Price is driven by cost of development - of course it is. If it weren't, then companies would be selling a product for a price floated on the market as you suggest, and then finding themselves out of capital b/c their total income would be *less than* their total expenditures.
No. Cost of development is a sunk cost. Once it's paid, there's nothing to do but to try and maximize your income. If the total income - number of units sold * (price per unit - cost per unit) - is less than price of development, then yes, the company will be running a deficit rather than profit on that product. That's precisely why they often conduct market surveys before investing in R&D.

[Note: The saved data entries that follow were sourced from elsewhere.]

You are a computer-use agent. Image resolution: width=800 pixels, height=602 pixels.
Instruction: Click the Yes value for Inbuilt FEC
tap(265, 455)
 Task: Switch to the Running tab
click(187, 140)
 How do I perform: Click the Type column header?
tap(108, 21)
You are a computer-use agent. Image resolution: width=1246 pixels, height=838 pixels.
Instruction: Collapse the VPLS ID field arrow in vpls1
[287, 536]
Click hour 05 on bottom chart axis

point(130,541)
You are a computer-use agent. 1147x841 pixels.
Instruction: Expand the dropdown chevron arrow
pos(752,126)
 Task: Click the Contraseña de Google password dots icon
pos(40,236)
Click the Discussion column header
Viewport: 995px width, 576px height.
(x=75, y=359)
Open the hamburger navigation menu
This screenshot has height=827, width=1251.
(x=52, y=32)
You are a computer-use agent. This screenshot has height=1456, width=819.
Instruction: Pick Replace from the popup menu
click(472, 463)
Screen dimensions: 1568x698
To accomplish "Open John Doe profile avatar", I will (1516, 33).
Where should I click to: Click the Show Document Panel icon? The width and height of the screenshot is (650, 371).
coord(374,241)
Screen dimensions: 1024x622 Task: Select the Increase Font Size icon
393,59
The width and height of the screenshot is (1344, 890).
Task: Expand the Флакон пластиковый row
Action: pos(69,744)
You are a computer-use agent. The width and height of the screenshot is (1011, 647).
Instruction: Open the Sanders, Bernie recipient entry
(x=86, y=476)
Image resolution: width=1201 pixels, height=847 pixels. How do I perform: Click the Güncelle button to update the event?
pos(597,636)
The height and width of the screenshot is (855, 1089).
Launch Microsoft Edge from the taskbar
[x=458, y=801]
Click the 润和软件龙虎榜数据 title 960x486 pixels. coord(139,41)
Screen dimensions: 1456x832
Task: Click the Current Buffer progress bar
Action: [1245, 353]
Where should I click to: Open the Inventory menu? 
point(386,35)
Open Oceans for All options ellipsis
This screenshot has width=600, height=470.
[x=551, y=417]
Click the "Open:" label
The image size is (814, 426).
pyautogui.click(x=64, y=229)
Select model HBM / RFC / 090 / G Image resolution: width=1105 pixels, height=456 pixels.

How they recoup their dev costs depends on the business model, but to suggest that dev costs don't impact pricing is just nonsense.
It's math, and unless and until you understand it - and I mean really understand it - you better not try to run a company, for your own sake, because you will fail miserably.
To recap: profit = number_of_units_sold * (price_per_unit - cost_per_unit) - cost_of_development, where number_of_units_sold is a function of price_per_unit, benefit per unit to the buyer and human psychology.
Seriously, all aspiring businessmen: read this and understand it. If you can't, you can't succeed. There is no way around this.
If one company has lower dev costs than another, they have what's known as "competitive advantage" -- they can create new products with equal value to the consumer at a lower cost. That company now has a viable option (not available to their competitor) to float their product to the market at a price lower than their competitor, and still make positive net revenue.
Of course they do. That's perfectly in agreement with the equation and its implications. After all, they make the same profit with less (price_per_unit - cost_per_unit), since their cost_of_development is lower.
However, in the long run, for long-selling goods, the cost_per_unit is the dominating factor. That's why it's often a good idea to spend some extra R&D to make sure your manufacturing processes are as efficient as possible. Experience shows that this is especially true of goods with low cost_per_unit. In the bottom end are Internet-downlodable games, where all of the costs are in cost_of_development, and cost_per_unit is for all practical purposes zero; in such items, it's almost always beneficial to decrease the price, since it increases the sales a lot - a hundred times as many people pay for a $1 game than $10 one, adding up to 10-time profits.
In the very extreme end of this, Girl Genius, Dwarf Fortress and The Freenet Project seem to survive entirely on donations/auxiliary sells. But then again, they are bringing something valuable and wonderful to the Internet, unlike most corporations.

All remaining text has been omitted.